Dollar TWI hits new post-float high as RBNZ hikes rates, Australian employment soars
The New Zealand dollar rose to a new post-float record on a trade-weighted basis after the Reserve Bank signalled a steeper track of rate hikes after lifting the official cash rate today and as Australian employment grew at its fastest pace in more than two decades.
The trade-weighted index rose as high as 80.13, and was at 80.03 at 5pm in Wellington from 79.49 yesterday. The kiwi rose to a nine-and-a-half month high 85.66 US cents, trading at 85.60 cents at 5pm 84.67 cents at 8am, when it was unchanged from yesterday.

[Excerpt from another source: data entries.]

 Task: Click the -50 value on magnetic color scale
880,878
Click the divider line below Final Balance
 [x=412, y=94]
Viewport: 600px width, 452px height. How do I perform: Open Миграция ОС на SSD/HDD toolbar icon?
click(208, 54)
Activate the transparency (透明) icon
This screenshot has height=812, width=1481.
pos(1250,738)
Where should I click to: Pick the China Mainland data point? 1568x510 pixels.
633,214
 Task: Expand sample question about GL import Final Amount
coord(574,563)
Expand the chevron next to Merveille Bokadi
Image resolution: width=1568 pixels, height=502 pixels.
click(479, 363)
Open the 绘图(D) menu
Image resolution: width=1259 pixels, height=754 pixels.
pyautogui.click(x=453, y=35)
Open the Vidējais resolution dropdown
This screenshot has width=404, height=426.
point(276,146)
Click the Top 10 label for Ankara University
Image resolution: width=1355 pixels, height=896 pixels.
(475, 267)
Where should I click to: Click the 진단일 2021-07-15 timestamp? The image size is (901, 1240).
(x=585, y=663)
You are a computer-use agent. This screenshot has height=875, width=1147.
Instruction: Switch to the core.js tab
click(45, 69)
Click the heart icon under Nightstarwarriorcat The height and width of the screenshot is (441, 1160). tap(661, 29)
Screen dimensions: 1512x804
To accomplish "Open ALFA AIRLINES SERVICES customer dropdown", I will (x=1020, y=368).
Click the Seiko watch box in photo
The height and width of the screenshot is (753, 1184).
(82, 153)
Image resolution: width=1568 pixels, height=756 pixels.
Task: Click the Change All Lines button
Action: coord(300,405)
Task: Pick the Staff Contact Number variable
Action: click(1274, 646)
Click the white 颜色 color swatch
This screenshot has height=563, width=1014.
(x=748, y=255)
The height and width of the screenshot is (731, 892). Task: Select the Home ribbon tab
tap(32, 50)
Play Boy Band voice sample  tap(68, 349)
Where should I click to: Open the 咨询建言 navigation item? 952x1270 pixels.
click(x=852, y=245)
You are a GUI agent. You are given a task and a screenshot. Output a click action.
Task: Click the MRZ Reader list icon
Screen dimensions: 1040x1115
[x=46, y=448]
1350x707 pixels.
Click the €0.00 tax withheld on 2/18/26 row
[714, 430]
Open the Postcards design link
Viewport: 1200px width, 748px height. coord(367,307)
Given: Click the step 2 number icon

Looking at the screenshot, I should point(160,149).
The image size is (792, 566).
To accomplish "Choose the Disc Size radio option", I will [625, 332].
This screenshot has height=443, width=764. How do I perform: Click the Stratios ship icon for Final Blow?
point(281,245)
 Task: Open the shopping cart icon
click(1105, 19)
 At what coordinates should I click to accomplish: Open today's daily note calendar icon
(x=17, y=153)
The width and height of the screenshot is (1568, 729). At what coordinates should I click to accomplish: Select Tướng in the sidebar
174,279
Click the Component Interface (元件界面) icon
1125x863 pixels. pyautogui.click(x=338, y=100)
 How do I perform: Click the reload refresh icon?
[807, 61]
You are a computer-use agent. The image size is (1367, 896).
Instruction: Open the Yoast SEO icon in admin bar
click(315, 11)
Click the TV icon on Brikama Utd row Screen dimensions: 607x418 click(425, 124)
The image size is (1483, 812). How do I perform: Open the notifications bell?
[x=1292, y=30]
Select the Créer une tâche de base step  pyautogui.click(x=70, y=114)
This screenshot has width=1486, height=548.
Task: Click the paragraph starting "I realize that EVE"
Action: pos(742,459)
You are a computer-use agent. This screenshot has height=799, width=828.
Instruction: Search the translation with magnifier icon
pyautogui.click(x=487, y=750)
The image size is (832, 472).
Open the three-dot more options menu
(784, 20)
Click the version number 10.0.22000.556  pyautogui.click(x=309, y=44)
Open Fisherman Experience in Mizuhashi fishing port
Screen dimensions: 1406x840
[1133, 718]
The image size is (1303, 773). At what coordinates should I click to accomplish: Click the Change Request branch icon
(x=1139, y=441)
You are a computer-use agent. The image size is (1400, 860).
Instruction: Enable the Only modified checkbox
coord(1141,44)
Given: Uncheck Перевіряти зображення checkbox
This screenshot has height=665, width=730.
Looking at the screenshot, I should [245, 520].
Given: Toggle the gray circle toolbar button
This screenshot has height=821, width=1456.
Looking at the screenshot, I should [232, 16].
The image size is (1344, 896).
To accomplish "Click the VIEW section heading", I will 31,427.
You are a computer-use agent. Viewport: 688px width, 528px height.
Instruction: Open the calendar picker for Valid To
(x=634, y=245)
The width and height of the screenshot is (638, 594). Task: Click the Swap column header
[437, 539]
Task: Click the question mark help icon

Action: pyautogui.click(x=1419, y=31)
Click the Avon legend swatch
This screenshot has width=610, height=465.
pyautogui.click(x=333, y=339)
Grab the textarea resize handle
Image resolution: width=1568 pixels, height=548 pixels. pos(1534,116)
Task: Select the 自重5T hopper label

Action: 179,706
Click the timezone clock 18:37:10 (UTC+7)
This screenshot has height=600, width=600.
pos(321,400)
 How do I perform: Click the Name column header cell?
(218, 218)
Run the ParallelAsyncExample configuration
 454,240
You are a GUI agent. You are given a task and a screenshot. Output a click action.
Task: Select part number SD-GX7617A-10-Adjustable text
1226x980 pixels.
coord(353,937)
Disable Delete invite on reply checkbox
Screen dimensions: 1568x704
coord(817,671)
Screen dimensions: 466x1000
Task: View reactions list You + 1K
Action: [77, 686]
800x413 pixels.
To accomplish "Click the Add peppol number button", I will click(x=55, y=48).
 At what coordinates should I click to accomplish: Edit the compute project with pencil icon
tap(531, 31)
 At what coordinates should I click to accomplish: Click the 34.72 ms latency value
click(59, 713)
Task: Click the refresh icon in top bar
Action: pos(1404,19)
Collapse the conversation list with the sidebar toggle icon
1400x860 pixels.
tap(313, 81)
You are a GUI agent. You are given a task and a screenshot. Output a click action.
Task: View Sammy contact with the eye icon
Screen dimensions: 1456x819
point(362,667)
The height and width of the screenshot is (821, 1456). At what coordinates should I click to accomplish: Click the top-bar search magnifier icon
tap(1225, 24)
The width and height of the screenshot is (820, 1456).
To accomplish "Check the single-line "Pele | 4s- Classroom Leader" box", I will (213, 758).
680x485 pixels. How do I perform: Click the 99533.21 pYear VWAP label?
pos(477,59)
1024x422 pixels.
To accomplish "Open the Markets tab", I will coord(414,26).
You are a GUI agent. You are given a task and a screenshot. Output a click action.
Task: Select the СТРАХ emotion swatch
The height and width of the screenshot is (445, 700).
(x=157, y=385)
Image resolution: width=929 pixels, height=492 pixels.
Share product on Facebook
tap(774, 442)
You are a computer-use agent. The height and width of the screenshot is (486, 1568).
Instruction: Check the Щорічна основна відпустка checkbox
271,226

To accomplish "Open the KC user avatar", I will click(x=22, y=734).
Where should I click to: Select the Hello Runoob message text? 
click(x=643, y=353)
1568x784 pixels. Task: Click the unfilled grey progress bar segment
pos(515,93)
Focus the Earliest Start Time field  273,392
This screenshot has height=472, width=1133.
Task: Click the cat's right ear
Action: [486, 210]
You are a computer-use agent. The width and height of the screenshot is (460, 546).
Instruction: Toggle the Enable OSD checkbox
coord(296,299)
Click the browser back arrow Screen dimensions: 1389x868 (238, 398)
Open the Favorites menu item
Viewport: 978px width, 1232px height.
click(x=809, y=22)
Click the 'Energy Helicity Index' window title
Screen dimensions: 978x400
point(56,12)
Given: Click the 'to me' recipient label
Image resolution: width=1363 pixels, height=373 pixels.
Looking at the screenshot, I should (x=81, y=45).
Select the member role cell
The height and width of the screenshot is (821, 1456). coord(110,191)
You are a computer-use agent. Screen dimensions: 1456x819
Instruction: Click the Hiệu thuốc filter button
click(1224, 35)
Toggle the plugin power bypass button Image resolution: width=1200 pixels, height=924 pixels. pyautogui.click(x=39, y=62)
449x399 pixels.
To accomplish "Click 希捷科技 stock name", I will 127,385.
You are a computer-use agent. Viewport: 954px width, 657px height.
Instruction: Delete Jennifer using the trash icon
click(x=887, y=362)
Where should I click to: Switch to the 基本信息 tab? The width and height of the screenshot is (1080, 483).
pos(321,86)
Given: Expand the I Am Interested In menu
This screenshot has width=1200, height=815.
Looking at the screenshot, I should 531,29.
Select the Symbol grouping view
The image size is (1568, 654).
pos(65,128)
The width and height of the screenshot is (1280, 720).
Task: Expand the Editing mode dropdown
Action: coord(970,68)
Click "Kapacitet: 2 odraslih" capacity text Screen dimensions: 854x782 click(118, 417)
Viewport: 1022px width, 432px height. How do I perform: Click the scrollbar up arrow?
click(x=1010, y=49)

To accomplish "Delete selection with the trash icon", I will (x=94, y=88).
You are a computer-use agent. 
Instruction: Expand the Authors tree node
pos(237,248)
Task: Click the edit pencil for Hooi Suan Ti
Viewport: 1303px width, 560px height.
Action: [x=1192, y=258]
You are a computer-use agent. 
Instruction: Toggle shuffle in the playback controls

RBNZ governor Graeme Wheeler lifted the OCR a quarter-point to 2.75 percent today, and said he will probably hike a further 1 to 1.5 percentage points this year as he looks to head off the threat of looming inflation as economic growth accelerates. While markets were prepared for the rate hike, the path of the 90-day bank bill rate, seen as a proxy for the key rate, indicated rates will rise above 5 percent in 2017, about half a percentage point more than what traders were expecting.
"The market has already bought into the idea of five hikes this year: that's priced in. But they haven't bought into the OCR going to 5 percent-plus yet," said Imre Speizer, market strategist at Westpac Banking Corp in Auckland. "The kiwi can go up a bit more."
Westpac's Speizer said the local currency could rise to 86 US cents, "which is probably where it should stick" barring any international shocks.
The Reserve Bank now sees the kiwi dollar staying stronger for longer as New Zealand's 40-year high terms of trade and growing economic momentum underpin investor support for the currency. Wheeler told politicians today much of the future interest rate hikes has been priced in by the market, and he doesn't anticipate a "significant" lift in the kiwi as a result of the tightening cycle.
The local currency also got a boost from Australian employment figures showing full-time payrolls grew 80,500 in February, the biggest increase since August 1991, according to the Australian Bureau of Statistics. The Australian dollar rose to 90.64 US cents at 5pm in Wellington from 89.96 cents before the release. The kiwi was little changed at 94.39 Australian cents from 94.45 cents yesterday.
The kiwi rose to 87.96 yen at 5pm in Wellington from 87.21 yen yesterday, and gained to 61.57 euro cents from 61.11 cents. It advanced to 51.47 British pence from 50.93 pence yesterday.